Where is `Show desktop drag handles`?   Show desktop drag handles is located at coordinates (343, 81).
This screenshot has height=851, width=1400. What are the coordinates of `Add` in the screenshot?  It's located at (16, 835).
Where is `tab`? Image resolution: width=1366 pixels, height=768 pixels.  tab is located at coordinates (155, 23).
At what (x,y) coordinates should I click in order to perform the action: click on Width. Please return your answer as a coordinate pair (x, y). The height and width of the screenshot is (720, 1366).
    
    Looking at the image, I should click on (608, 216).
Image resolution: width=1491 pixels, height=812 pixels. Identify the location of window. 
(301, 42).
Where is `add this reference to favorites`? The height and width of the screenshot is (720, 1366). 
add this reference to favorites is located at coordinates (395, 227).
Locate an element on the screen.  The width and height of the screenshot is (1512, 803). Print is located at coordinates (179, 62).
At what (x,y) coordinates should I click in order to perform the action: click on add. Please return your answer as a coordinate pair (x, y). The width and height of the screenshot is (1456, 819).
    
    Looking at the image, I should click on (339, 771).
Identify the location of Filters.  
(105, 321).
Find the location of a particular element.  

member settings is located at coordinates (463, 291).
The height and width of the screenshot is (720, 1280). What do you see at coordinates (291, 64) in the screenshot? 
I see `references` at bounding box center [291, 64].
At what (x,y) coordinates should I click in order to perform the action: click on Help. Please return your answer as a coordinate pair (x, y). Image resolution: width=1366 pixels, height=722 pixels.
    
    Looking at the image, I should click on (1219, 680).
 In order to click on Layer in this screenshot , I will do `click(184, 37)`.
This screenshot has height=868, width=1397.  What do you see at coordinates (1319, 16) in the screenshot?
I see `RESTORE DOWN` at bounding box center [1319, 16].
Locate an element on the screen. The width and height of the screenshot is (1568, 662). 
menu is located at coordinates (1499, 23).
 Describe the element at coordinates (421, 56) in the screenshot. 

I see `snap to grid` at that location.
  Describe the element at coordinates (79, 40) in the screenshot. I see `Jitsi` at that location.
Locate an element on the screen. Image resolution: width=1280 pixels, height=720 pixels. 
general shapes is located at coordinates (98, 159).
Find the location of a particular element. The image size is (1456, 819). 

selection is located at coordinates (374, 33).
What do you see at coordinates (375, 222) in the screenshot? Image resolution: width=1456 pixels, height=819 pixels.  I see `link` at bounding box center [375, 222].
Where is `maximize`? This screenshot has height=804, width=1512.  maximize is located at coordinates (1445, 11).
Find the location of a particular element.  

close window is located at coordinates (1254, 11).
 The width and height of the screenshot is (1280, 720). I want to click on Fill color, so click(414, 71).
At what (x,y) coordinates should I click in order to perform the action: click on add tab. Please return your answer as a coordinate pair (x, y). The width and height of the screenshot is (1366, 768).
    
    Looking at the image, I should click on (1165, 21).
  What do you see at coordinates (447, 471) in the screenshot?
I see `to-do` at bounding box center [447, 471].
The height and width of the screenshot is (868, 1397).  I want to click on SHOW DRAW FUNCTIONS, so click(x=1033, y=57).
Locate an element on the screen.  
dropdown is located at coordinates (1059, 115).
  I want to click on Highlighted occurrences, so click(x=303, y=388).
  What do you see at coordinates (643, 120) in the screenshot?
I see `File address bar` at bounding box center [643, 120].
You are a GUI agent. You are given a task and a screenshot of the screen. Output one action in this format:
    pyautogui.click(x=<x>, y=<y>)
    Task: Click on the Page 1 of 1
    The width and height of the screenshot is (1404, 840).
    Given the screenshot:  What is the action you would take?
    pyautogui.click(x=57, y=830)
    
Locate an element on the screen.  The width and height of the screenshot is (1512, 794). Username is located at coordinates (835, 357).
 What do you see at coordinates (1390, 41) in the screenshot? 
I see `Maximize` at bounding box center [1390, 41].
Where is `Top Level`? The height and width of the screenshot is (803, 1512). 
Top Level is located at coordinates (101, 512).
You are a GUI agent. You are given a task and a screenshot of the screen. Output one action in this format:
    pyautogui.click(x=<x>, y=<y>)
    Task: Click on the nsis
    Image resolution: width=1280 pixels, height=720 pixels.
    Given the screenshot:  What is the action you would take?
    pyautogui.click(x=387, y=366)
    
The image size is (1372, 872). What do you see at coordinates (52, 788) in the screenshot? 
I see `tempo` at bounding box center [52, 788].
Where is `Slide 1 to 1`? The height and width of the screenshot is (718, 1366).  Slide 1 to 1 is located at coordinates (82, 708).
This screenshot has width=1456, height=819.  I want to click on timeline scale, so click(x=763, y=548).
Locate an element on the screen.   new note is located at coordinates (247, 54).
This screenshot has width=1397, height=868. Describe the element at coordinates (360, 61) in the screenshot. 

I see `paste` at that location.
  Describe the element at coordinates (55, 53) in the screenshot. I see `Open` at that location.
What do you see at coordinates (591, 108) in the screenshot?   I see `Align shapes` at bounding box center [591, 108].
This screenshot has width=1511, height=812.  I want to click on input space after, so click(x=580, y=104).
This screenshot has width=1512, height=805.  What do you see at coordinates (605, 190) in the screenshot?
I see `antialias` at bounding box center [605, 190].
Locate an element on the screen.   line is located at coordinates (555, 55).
------------
What is being asked | Could you return, with no changes, the part of the records that opens with the line containing "The height and width of the screenshot is (868, 1397)." and closes with the line containing "pyautogui.click(x=57, y=830)"?

Response for this exercise |
The height and width of the screenshot is (868, 1397).  I want to click on SHOW DRAW FUNCTIONS, so click(x=1033, y=57).
Locate an element on the screen.  
dropdown is located at coordinates (1059, 115).
  I want to click on Highlighted occurrences, so click(x=303, y=388).
  What do you see at coordinates (643, 120) in the screenshot?
I see `File address bar` at bounding box center [643, 120].
You are a GUI agent. You are given a task and a screenshot of the screen. Output one action in this format:
    pyautogui.click(x=<x>, y=<y>)
    Task: Click on the Page 1 of 1
    The width and height of the screenshot is (1404, 840).
    Given the screenshot:  What is the action you would take?
    pyautogui.click(x=57, y=830)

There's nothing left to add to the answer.